> _TASK DESCRIPTION_
Beginning at the line that contains "You are a GUI", repeat each line exactly through the last one of the records below, and leave out the pictures.

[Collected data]
----

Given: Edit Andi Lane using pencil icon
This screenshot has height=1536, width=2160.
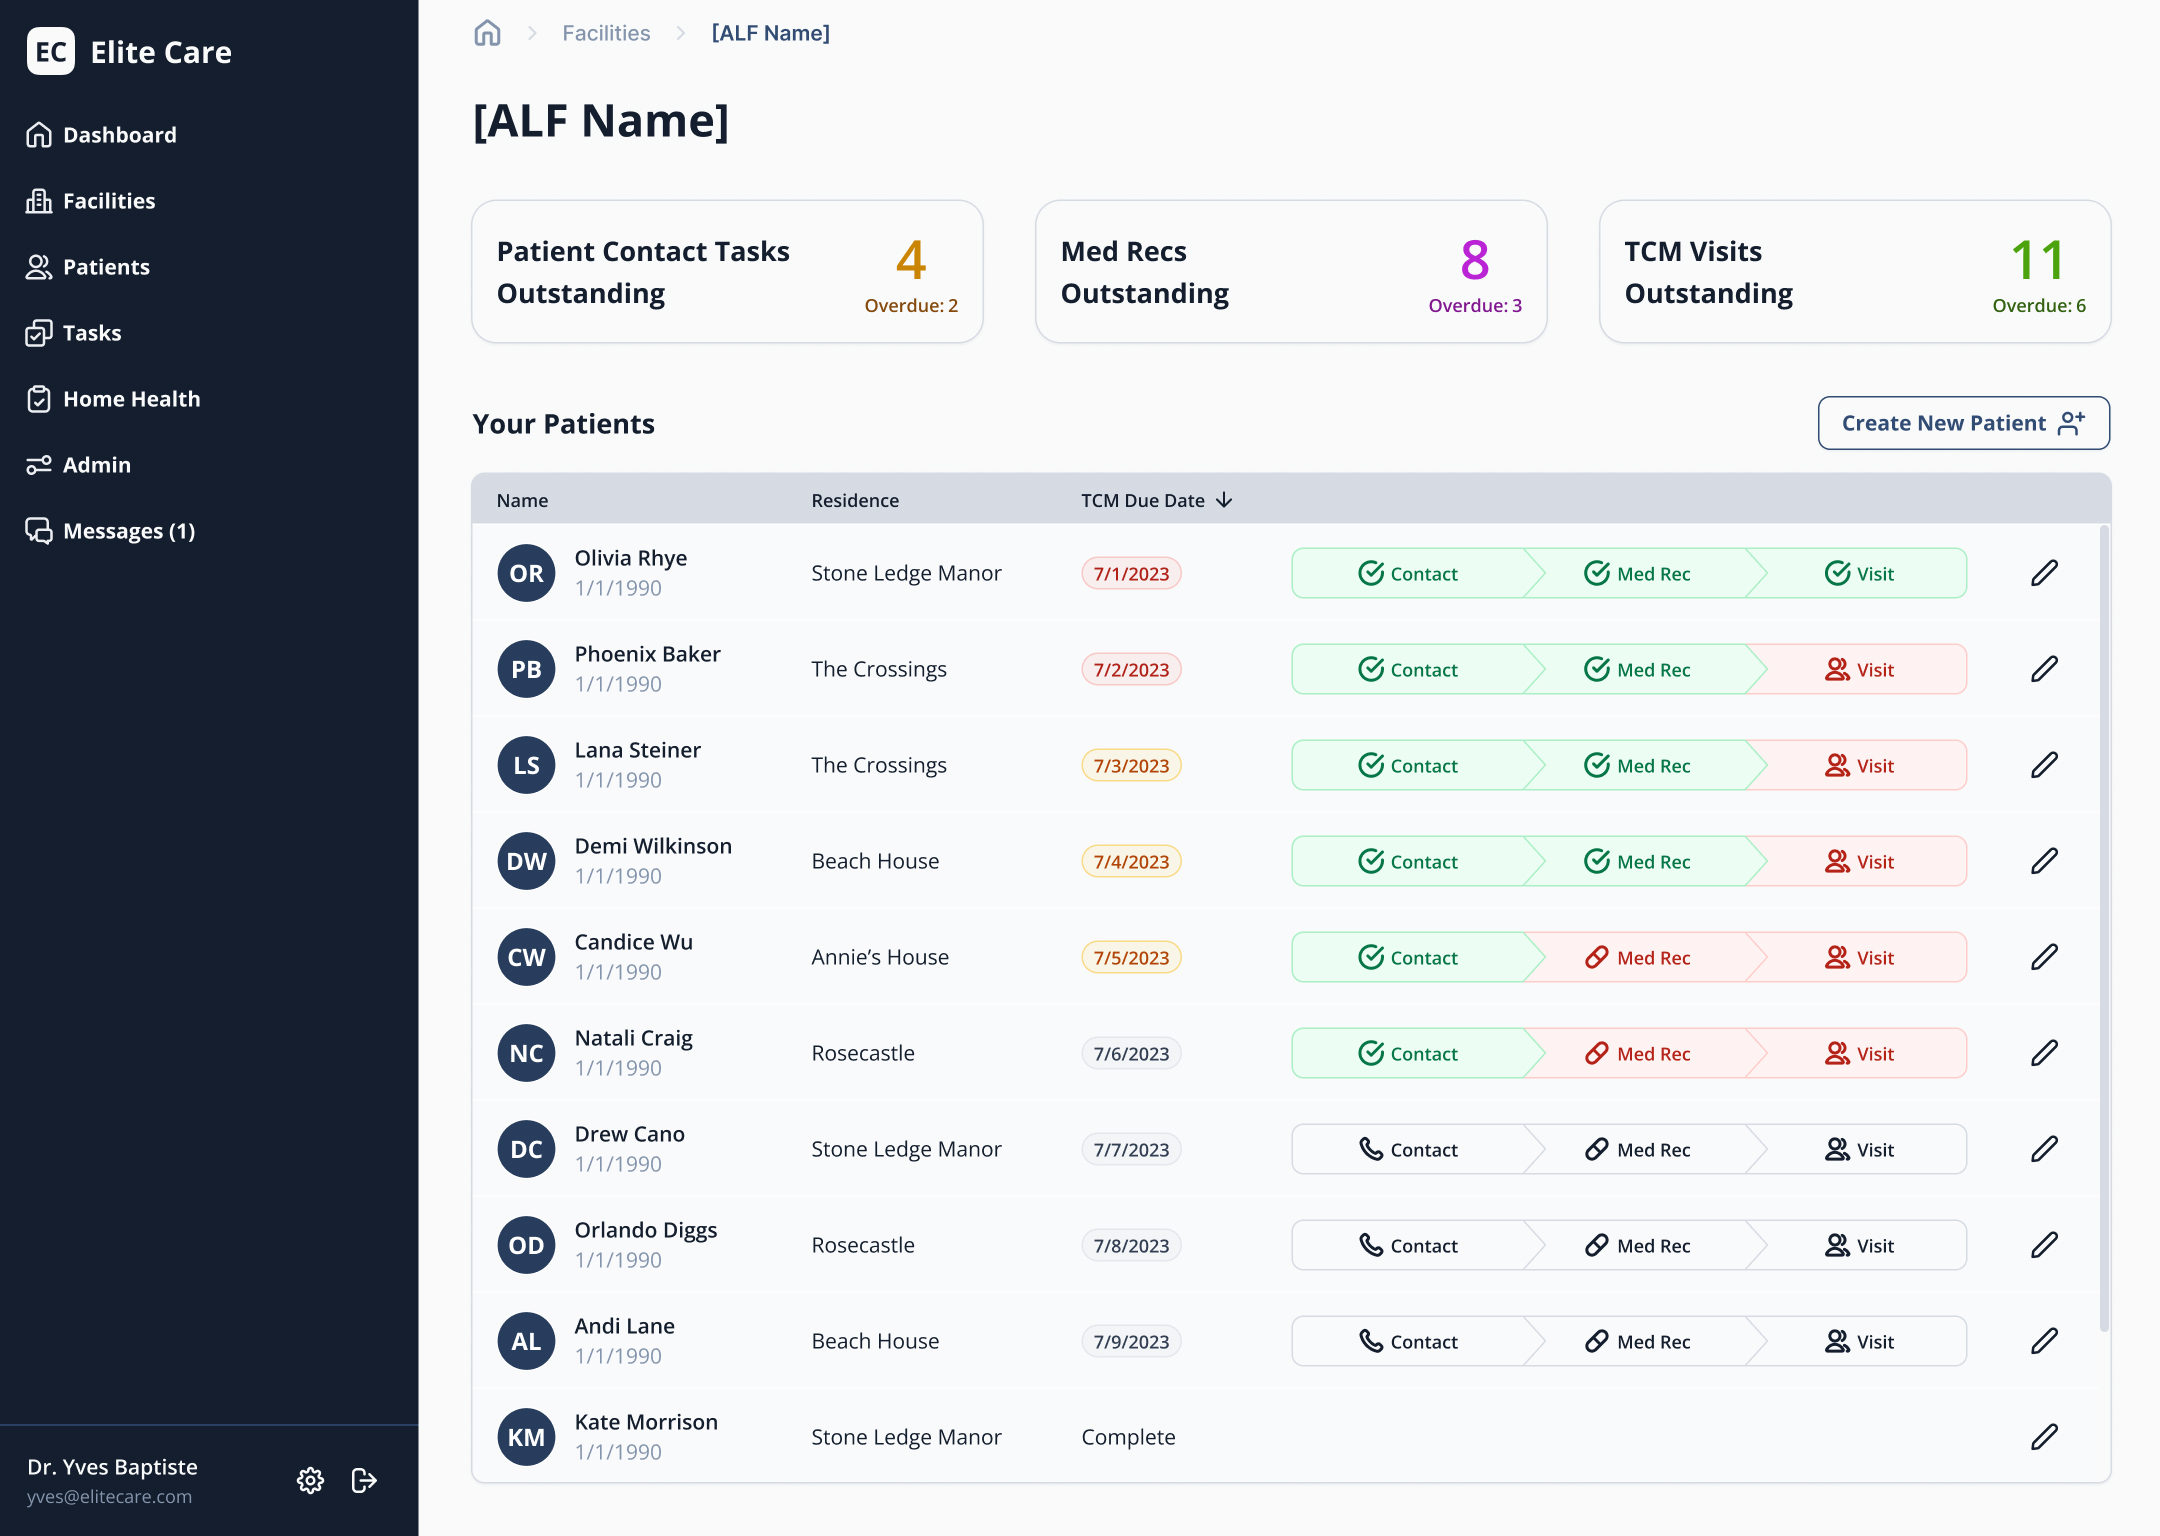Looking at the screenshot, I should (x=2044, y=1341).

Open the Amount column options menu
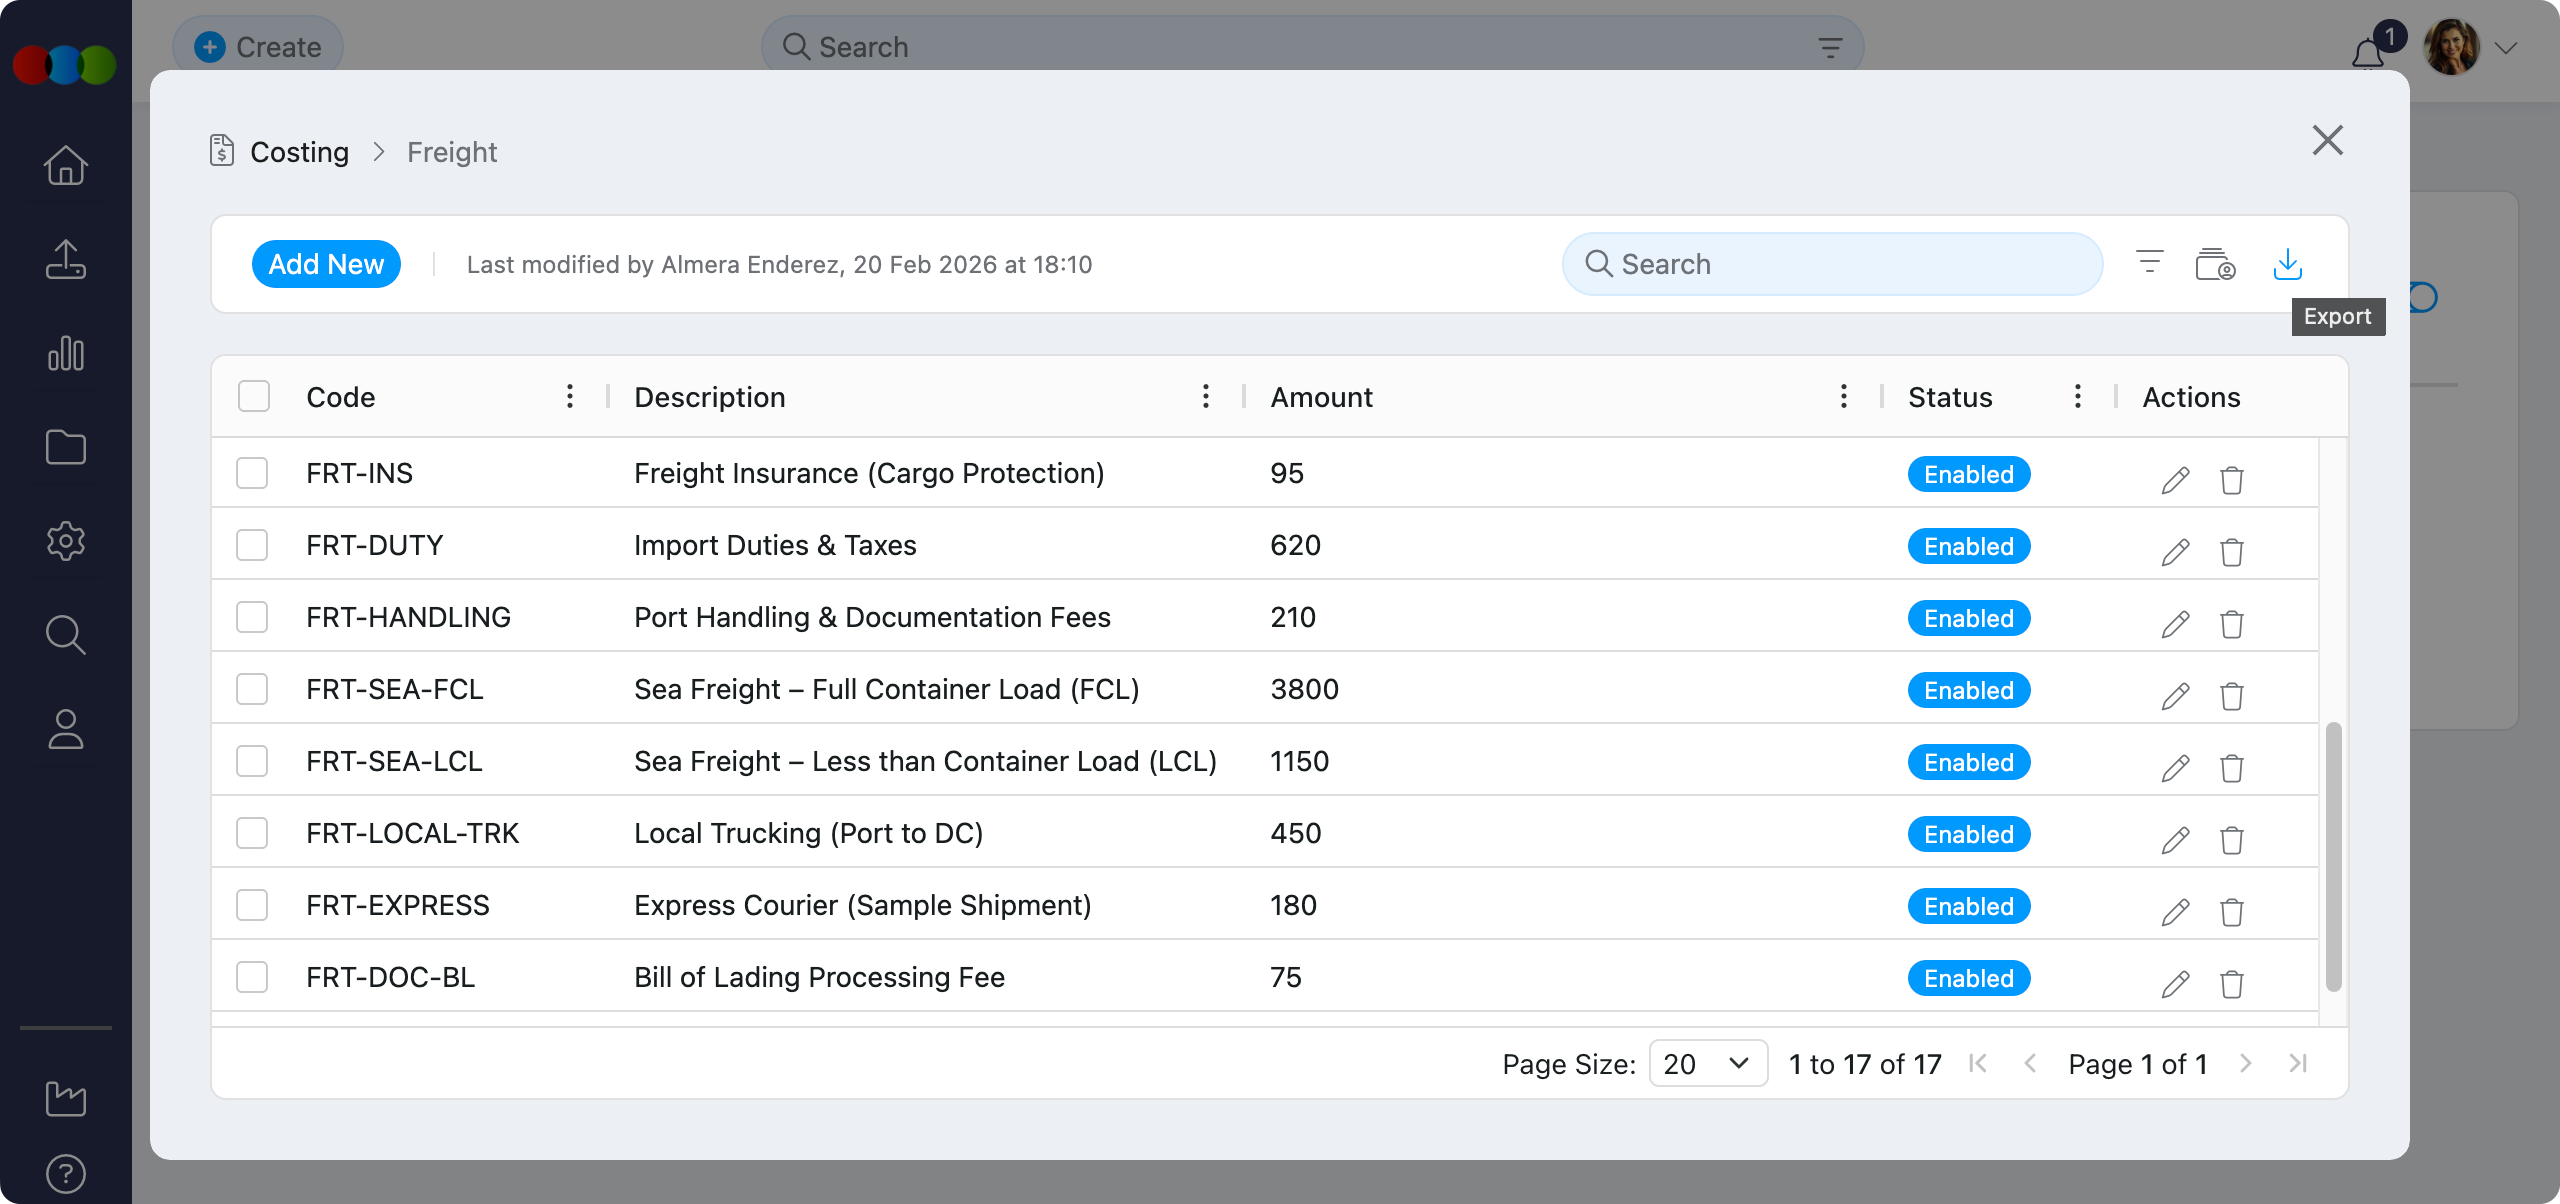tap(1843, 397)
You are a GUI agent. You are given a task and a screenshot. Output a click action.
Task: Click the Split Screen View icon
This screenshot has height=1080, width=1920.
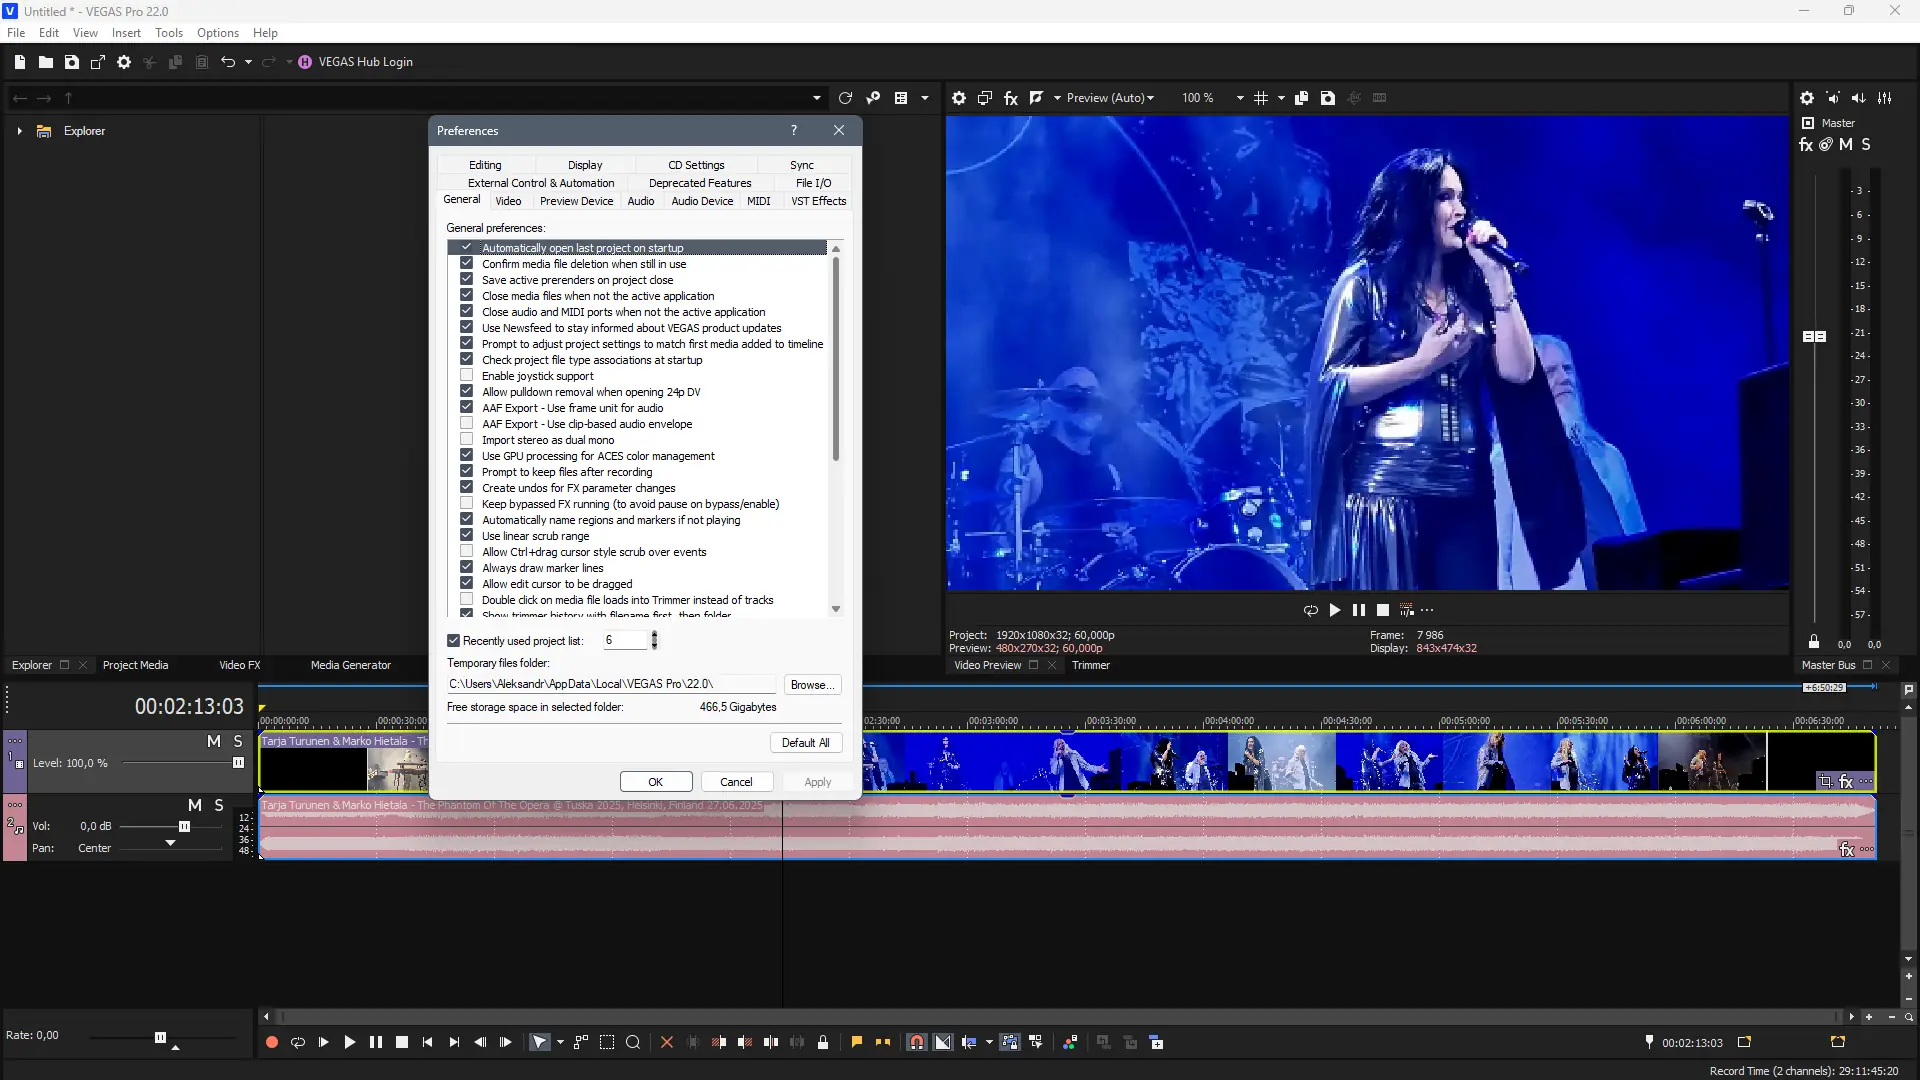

----

> _TASK RESPONSE_
You are a GUI agent. You are given a task and a screenshot. Output a click action.
Task: Click the Split Screen View icon
This screenshot has height=1080, width=1920.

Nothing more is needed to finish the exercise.